Terminator 2: Judgment Day

A Film Review by Roger Crow

United States, 1991
UK Release Date: Aug 16, 1991
BBFC Classification: 15 (Graphic violence, profanity)
In the Autumn of 1984, as Chaka Khan stormed the charts and Ronald Reagan fought Walter Mondale in the American elections, a little movie called The Terminator was released in the States.

No-one had been waiting for it with sweaty palms and high expectations. After all, it starred Arnold Schwarzenegger whose biggest hit to that point was Conan The Barbarian.

As for the director, James Cameron, he was still trying to live down the cringe-making horror that was Piranha 2: Flying Killers.

The American press greeted The Terminator warmly and by the time it arrived on British screens the following year, the movie had attracted something of a cult following.

Cameron's tale, inspired by Harlan Ellison's Outer Limits episode The Soldier, was a fiendishly clever sci-fi thriller in which an unstoppable cyborg is sent back from the future to 1984. His mission: To kill the mother of a resistance leader who will spell doom for his race of metal cohorts.

An unremittingly bleak thriller, it was the perfect vehicle to turn Schwarzenegger from jobbing B-movie actor into an A-list star attraction. Linda Hamilton - Cameron's future wife - played the renegade Sarah Connor while Michael Biehn was her desperate saviour, Kyle Reese.

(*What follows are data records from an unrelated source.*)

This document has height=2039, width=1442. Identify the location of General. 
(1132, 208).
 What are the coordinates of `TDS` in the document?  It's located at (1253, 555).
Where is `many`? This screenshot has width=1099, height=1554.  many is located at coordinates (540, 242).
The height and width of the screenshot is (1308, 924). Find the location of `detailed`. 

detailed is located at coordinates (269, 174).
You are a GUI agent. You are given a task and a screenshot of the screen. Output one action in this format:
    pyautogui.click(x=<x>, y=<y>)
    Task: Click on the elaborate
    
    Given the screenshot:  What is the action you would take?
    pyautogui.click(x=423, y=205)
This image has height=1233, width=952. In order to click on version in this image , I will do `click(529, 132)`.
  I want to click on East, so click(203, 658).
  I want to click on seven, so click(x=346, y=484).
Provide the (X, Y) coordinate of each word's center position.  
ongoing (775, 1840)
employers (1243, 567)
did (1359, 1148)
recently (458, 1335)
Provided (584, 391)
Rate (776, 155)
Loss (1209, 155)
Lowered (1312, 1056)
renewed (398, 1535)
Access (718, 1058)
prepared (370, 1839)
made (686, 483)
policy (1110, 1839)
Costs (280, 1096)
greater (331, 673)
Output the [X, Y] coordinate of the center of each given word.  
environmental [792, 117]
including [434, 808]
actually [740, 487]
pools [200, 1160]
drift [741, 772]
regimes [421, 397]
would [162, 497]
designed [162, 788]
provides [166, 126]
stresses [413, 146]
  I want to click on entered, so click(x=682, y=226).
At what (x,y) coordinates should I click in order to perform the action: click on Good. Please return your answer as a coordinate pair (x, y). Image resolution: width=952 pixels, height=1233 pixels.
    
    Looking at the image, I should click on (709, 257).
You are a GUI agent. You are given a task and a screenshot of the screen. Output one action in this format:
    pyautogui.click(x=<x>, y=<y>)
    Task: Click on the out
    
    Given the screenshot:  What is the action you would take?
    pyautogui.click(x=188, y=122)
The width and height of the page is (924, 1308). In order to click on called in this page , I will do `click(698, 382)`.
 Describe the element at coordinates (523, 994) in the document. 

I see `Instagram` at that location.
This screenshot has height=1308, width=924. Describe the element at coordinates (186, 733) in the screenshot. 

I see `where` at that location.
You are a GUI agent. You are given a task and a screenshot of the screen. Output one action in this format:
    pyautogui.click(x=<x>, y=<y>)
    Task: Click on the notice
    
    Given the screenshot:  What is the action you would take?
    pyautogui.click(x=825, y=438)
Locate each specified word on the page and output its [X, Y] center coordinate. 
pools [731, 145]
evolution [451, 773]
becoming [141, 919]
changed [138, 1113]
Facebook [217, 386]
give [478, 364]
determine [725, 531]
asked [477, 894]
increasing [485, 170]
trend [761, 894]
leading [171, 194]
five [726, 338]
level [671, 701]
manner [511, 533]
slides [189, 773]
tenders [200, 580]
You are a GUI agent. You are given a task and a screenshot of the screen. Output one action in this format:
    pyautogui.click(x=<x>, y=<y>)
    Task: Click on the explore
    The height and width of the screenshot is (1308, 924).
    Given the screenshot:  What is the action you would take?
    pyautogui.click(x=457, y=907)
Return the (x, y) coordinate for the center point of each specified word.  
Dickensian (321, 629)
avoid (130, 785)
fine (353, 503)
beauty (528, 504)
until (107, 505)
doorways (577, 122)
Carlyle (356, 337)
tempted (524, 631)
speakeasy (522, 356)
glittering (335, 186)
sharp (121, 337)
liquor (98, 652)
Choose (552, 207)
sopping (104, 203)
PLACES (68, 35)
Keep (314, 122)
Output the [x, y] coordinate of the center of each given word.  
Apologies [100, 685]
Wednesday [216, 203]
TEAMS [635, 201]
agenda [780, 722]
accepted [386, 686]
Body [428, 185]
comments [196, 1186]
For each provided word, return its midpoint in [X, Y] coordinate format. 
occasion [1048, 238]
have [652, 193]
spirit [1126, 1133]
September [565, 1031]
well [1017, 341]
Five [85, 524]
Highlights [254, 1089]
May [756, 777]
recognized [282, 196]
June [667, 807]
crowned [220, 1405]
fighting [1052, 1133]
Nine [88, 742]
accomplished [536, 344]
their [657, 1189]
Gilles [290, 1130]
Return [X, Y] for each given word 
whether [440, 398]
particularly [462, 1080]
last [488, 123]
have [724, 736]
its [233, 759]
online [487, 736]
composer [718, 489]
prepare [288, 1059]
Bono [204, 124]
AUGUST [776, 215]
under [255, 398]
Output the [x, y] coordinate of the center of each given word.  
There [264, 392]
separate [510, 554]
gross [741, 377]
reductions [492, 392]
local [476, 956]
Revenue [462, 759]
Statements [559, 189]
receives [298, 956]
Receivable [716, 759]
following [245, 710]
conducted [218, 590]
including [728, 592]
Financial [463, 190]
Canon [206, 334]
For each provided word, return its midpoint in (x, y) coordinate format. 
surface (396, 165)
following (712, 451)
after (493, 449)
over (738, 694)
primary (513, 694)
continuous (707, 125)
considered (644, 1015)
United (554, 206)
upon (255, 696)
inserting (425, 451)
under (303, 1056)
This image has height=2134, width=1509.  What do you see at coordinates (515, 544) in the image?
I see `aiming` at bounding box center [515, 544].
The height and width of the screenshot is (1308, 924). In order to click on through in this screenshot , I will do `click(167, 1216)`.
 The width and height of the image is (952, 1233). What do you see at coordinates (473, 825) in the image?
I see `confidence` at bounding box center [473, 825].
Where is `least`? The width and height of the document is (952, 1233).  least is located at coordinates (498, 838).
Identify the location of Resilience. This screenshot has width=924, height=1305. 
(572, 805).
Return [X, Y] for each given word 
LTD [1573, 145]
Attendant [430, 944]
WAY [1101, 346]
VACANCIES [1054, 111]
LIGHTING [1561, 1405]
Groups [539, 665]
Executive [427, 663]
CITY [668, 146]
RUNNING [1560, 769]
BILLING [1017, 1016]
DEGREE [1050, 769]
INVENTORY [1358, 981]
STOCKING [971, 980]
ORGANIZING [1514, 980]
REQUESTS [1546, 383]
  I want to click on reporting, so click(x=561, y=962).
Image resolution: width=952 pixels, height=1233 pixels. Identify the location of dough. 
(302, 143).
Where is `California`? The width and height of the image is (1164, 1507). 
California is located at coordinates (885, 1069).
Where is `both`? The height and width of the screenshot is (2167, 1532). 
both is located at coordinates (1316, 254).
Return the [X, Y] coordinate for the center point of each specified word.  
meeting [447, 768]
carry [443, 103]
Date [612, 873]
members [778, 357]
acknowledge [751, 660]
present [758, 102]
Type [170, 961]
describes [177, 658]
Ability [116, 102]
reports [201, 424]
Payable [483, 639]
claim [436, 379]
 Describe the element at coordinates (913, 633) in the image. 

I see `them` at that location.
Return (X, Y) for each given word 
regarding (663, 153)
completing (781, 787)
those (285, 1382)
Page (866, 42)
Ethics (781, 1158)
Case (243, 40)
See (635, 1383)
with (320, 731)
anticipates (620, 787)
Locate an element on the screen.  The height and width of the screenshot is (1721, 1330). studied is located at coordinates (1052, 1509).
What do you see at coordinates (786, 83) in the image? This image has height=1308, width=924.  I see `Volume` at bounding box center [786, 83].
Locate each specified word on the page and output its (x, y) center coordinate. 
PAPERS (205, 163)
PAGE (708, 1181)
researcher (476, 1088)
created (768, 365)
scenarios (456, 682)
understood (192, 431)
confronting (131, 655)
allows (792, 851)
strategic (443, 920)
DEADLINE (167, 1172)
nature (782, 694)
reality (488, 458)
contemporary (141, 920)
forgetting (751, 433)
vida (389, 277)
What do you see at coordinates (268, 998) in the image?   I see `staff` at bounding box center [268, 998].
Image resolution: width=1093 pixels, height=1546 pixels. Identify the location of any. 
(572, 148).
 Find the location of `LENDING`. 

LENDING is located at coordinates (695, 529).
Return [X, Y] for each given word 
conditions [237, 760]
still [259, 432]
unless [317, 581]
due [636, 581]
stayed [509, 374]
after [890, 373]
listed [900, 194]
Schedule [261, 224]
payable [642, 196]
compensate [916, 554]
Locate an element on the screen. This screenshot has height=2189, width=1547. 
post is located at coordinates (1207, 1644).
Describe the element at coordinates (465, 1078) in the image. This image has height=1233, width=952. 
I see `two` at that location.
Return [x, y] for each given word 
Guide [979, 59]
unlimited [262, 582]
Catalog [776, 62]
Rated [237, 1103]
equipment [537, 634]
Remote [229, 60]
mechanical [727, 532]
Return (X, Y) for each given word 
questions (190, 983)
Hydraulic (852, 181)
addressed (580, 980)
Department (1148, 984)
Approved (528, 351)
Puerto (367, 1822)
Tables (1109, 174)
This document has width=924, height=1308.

The movie's release at a time when videos had turned from a novelty item into a household necessity ensured its cult following grew at an exponential rate in VHS form. As Cameron went off to make the sublime Aliens, everyone thought a sequel would be imminent by the late Eighties.

Alas, the rights to the movie proved a logistical nightmare and Cameron would spend months making The Abyss before Terminator 2: Judgment Day finally saw the light of day in 1991.

Despite costing about $100million more than its predecessor, basically the plot features more of the same. The major twist is that Arnie plays the protector as a streamlined assassin - Robert Patrick - is sent to kill the 10-year-old John Connor while mum Sarah tries to kill the man who made the chip which created the villainous computer firm Skynet.

Still following?

Well, you don't need a degree in astrophysics to understand the plot. Just sit back and enjoy as Arnie brings the LA police force to their knees, a pumped- up Linda Hamilton gives the performance of a lifetime as the stressed-out mum and the visual effects wizards at Industrial Light and Magic create cinematic history with their mercurial villain.

Full marks also go to Stan Winston, the make-up guru who went on to breathe life into the Jurassic Park dinosaurs and create those beer-loving frogs in the smash adverts.

After T2 grossed well over $500million worldwide, needless to say there's been much talk about a third entry in the series. However, with Cameron taking a well-earned rest after his Titanic success, it could be 2001 before that sees the light of day.

Schwarzenegger is more than a little keen to reprise the role of the world's favourite cyborg and if his upcoming $100million thriller End of Days flops as badly as Batman and Robin and Jingle All The Way then its production may be a matter of financial necessity rather than personal preference.